> _Task instructions_
Below are the records to transcribe exactly; do not include any images.

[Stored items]
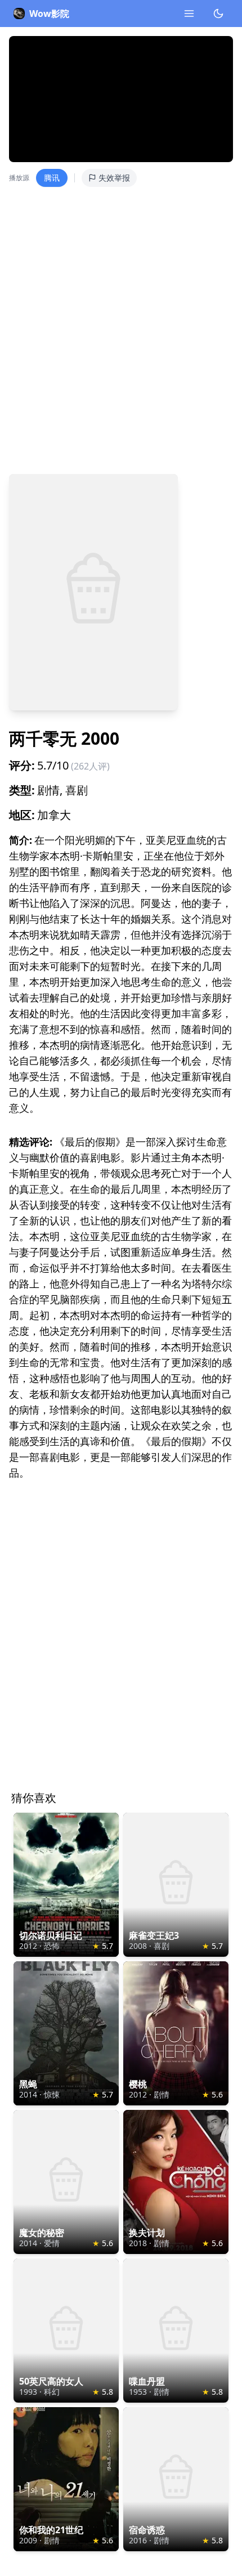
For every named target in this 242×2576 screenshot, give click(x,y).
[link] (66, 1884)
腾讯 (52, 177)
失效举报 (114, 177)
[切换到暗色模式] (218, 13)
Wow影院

> _Your response_
For every named target in this 242×2576 screenshot, give click(x,y).
[link] (66, 1884)
腾讯 (52, 177)
失效举报 (114, 177)
[切换到暗色模式] (218, 13)
Wow影院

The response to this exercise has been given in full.